Atlantic Rally Crossing

Vida e morte fazem parte do dia-a-dia. São uma constante que não é possível mudar e que nos mantém, permanentemente, em cheque. Há dias vi partir uma pessoa muito querida, a minha última memória de infância relativa aos meus avós. O meu avô paterno morreu quando eu era ainda jovem, o avô materno morreu já eu vivia na Ásia, assim como a avó paterna. Desta vez foi a avó materna, fechando um ciclo de boas memórias que começam a desvanecer. Resta-me agora tentar imortalizá-las.

Desta avó guardo as mais queridas lembranças. Foi com um misto de saudade e tristeza que recebi a notícia da partida. Triste, por um lado, mas também de certa forma feliz por, finalmente, ter visto o seu calvário terminar. Desde o falecimento do marido – aconteceu à sua frente sem que nada fosse possível fazer face ao fulminante ataque de coração que sofreu – estava dependente de terceiros. Nos primeiros meses ainda insistiu em ficar em casa sem que ninguém a assistisse, mas os filhos viram-se obrigados a procurar ajuda profissional. Os últimos anos de vida foram passados numa cama devido à débil saúde e à avançada idade, com constantes idas ao hospital. Como mulher activa que era, agricultora que trabalhava desde o nascer do Sol até à noite e sem nunca ter tido férias, penso que se tivesse tido a oportunidade de escolher não queria estar acamada. Infelizmente não foi possível porque a sanidade mental foi-se com o choque da morte do marido.

Entretanto, revimos velhos amigos. Quem nos segue deve lembrar-se que ao sairmos de St.

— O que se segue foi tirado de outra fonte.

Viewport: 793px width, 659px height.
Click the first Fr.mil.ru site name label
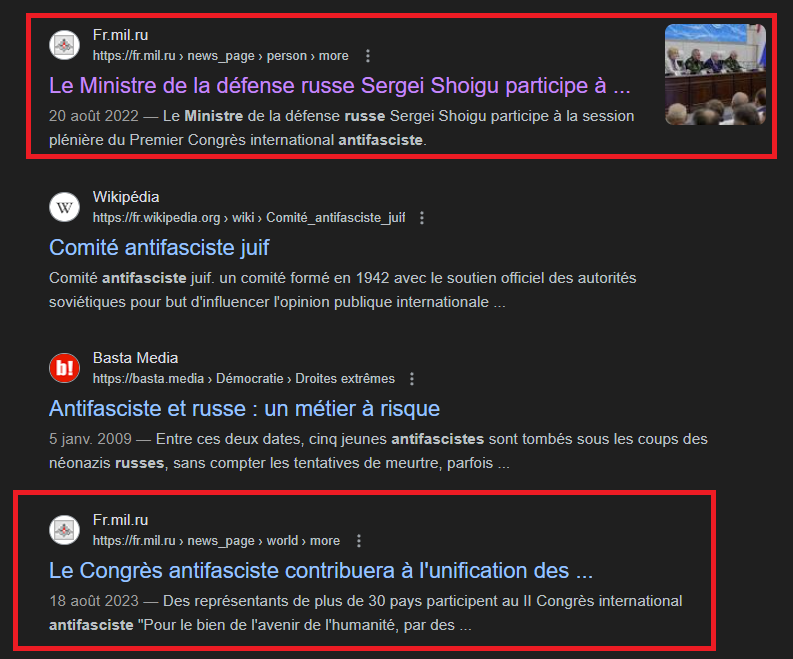[x=120, y=35]
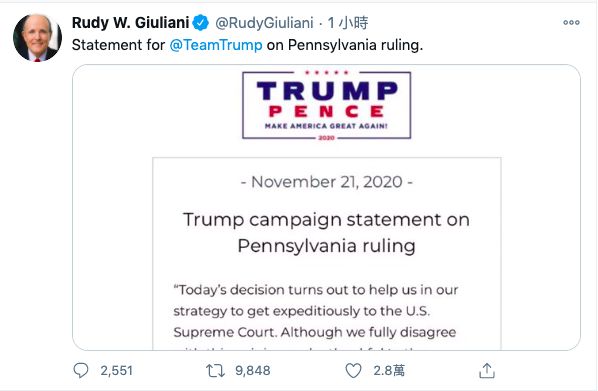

Thomas, nas Ilhas Virgens Americanas, deveríamos tê-lo feito com um casal germano-americano. Por diferentes vicissitudes tal não foi possível e acabámos por seguir rotas diferentes. Mas, passados quase dois meses, eis que nos bateram à porta. Bom, não foi bem à porta, foi mais no casco do veleiro.

July e Gunner e os seus dois enormes cães estão agora ancorados mesmo atrás do Dee e têm passado algum tempo connosco, trocando experiências e revivendo histórias do que passámos em St. Thomas quando fomos “vizinhos”, apesar de ancorados em lados opostos da baía.

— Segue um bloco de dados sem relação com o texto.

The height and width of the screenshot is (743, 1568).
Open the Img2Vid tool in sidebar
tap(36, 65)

No dia 16 estiveram a jantar no nosso veleiro para comemorar mais um aniversário a bordo, desta feita o da minha mulher.

Com a chegada da época alta da vela nestas paragens, o vaivém de veleiros e barcos a motor é uma constante em Rodney Bay. A baía está constantemente cheia e muda de ocupantes diariamente. É impressionante ver tantos barcos de tantos tamanhos e formas, e pessoas vindas dos mais variados países. Mas o melhor ainda está para vir e iremos estar aqui para o presenciar. Quem se interessa por vela está a par do ARC (Atlantic Rally Crossing), uma travessia do Atlântico que se realiza anualmente, desde as Ilhas Canárias até St. Lucia.

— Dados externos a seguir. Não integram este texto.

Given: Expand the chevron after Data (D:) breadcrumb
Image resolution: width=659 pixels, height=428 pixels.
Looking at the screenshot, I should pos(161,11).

Este ano participam mais de 300 veleiros, divididos em duas travessias (a ARC+, mais virada para competição, e a ARC, mais para o lazer) e provenientes dos mais diversos pontos do mundo. Falámos com a organização e a pergunta que nos fizeram foi porque é que o Governo de Macau não nos tinha apoiado para participarmos, ou pelo menos para estarmos presentes no ponto de chegada com as cores de Macau, dado que é um evento visto por mais de 500 milhões de pessoas em tempo real. Quando lhes tentámos explicar a falta de visão, a expressão facial é difícil de descrever. Mas a justificação mais hilariante que ouvi veio de um agente da polícia (membro da organização) que disse poder estar relacionado com o facto de St. Lucia reconhecer oficialmente Taiwan. Achei piada na ocasião pelo descabido da afirmação mas, sinceramente, nunca se sabe!

Voltando à ARC, sabemos que participa um veleiro de Portugal na categoria ARC+, pelo que esperamos ter a oportunidade de nos encontrarmos com a tripulação. Pelo acompanhamento que temos feito do rally, parece estarem em último lugar e com um atraso de dez dias na chegada. Deveremos pois regressar de Nova Iorque a tempo de os ver ancorar em Rodney Bay. Às vezes também é bom ser último!

Infelizmente teremos de ir aos Estados Unidos para renovar o meu passaporte e o da Maria, uma vez que Portugal não tem aqui representação diplomática. A mais próxima é na Venezuela mas, curiosamente, fica mais barato voar para os Estados Unidos do que para a Venezuela, mesmo sendo mais do triplo da distância. Singularidades do custo de vida na América Central, segundo me explicaram da embaixada de Portugal em Bogotá, na Colômbia.

Enquanto vos escrevo, não me canso de olhar em redor. O número de turistas e de veleiros faz lembrar a Praia da Rocha, em pleno mês de Agosto.